Investors often turn to safe and reliable assets during volatile market environments as a hedge to protect their investment capital. Rising inflation rates, interest rate hikes, and global supply chain issues had already stirred up plenty of fear among stock market investors for several months. High-growth stocks in the tech sector saw significant declines in their valuations, as investors fled risky investments.
Taking your money out of the stock market due to fears of a market crash might seem like the appropriate way to go, because you cannot tell when it might happen. However, there might be ways to keep your money in the stock market while enjoying significant shareholder returns, as you wait for things to settle down.
Dividend investing is an excellent strategy to continue generating passive income in your portfolio during volatile market environments. Today, I will discuss two dividend stocks that you could consider adding to your portfolio for this purpose.
A banking giant
Bank of Nova Scotia (TSX:BNS)(NYSE:BNS) is a $112.48 billion market capitalization bank headquartered in Toronto. It is one of the Big Six Canadian banks and a mainstay for investors who seek long-term, buy-and-hold assets for their portfolios. Canada’s Big Six banks are some of the most reliable dividend stocks, boasting long dividend-paying streaks and strong fundamentals that put investors at ease.
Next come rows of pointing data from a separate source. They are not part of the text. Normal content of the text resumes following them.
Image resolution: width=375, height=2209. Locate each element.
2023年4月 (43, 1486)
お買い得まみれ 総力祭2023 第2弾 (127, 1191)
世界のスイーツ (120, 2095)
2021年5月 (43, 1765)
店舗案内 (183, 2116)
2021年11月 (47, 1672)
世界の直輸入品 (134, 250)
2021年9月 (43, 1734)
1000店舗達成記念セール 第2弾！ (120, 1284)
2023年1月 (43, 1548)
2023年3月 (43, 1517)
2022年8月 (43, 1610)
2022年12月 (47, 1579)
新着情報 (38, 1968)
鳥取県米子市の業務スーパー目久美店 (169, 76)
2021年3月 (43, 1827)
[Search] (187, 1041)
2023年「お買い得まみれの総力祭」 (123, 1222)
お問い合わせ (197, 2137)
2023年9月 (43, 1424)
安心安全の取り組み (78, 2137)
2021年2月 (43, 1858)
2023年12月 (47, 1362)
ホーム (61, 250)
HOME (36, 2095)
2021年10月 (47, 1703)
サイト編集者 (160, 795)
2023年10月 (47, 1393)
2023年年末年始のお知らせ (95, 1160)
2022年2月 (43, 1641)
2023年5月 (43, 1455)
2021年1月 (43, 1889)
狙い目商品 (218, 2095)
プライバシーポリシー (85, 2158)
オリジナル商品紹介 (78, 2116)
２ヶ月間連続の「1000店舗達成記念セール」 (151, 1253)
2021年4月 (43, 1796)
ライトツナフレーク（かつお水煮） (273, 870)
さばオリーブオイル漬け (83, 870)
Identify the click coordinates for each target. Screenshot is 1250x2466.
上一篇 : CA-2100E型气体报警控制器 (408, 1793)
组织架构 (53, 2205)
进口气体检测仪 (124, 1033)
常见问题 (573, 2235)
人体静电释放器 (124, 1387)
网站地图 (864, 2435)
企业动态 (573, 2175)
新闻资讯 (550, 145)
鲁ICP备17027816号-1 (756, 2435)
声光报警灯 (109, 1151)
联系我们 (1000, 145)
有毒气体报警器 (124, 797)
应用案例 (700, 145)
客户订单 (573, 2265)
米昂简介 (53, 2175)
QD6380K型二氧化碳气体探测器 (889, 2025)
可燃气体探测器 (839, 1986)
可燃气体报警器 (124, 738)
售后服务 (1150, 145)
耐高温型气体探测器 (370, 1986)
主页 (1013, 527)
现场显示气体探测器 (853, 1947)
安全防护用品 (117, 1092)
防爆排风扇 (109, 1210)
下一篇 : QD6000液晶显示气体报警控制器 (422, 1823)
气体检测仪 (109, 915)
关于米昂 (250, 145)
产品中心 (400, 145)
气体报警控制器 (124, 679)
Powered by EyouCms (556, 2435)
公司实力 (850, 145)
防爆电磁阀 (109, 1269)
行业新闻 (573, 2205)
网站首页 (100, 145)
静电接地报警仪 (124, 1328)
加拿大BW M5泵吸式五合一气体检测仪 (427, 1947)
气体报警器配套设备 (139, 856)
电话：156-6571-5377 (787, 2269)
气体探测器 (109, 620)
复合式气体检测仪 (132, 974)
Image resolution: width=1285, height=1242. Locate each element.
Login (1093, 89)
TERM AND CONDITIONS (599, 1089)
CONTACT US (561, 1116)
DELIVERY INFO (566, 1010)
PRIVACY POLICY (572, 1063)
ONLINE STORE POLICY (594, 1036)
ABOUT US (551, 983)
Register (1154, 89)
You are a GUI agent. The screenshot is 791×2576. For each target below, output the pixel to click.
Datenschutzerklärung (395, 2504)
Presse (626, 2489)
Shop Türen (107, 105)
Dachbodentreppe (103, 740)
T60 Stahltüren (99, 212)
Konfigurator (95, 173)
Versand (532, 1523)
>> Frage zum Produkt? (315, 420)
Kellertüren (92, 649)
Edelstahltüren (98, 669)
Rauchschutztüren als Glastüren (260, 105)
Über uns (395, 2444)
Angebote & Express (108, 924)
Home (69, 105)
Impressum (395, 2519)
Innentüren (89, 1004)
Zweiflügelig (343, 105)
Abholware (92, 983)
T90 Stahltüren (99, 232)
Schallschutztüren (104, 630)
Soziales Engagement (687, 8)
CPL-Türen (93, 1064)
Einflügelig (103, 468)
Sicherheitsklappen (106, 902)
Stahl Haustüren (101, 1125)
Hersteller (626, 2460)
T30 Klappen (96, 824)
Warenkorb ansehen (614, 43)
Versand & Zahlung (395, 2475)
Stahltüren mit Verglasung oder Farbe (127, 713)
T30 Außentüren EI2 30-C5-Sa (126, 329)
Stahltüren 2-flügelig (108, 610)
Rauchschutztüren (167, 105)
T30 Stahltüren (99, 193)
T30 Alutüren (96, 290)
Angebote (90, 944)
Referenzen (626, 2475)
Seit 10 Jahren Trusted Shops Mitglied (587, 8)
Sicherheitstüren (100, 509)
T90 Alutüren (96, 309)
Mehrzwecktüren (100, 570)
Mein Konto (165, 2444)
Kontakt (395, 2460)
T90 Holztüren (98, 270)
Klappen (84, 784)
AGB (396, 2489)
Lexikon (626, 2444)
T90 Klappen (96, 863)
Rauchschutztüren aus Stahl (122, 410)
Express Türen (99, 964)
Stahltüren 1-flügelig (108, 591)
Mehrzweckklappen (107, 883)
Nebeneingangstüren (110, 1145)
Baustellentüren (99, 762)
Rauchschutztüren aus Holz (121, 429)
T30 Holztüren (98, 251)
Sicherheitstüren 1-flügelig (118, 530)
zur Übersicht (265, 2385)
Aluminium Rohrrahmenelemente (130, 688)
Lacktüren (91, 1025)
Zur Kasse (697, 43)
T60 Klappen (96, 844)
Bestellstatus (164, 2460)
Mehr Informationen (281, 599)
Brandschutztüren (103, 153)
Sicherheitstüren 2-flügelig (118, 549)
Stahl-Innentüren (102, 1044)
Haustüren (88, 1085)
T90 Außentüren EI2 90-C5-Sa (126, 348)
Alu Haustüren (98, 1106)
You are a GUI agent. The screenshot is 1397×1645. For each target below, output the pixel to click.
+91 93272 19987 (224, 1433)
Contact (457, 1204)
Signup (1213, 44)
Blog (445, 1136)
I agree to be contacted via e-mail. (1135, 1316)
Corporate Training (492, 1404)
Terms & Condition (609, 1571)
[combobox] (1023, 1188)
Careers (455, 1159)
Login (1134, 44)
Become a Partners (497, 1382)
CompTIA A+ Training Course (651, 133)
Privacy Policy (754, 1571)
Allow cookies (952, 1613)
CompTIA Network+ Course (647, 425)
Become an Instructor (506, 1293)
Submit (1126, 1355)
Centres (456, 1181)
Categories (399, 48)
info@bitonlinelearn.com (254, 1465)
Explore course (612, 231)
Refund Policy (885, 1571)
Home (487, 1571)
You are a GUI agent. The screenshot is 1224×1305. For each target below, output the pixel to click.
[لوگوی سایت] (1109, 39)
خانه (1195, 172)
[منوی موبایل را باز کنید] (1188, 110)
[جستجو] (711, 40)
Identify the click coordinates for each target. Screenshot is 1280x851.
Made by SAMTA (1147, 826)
With interest rate hikes positioning the financial sector to perform well, Scotiabank stock might be a natural choice for many investors. The bank’s strong domestic operations could see a boost with the interest rate hikes. Its strong international presence means that the bank has a degree of protection if its domestic banking operations take a hit due to harsh economic conditions.
Scotiabank stock trades for $92.16 per share at writing, and it boasts a 4.34% dividend yield.
An insurance giant
Manulife Financial (TSX:MFC)(NYSE:MFC) is a $47.98 billion market capitalization multinational insurance company and financial services provider headquartered in Toronto. The company boasts operations in Canada, Asia, and the United States. Insurance companies have strong business models that generate stable and predictable income.
Manulife Financial is one of the top 30 insurance companies worldwide, and it boasts robust operations. The company reported record profits in 2021, as its net income in the fourth quarter of the year rose to $2.08 billion. Its earnings report exceeded overall analyst expectations, positioning it well for the future.
Manulife Financial stock trades for $24.78 per share at writing, and it boasts a 5.33% dividend yield.
Foolish takeaway
Dividend investing with the right income-generating assets can help you generate significant returns from your investment capital. However, it is crucial to make calculated investment decisions when investing in dividend stocks. Not all dividend stocks make for good investments.
Companies with solid business models and wide economic moats are more likely to deliver robust shareholder returns during uncertain market conditions. It remains to be seen how long the market volatility will last and whether it will become worse in the coming weeks. Times like these require looking for reliable investments with track records that support the thesis for buying and holding them for the long term.
Manulife Financial and Scotiabank are two TSX stocks that could be ideal for this purpose.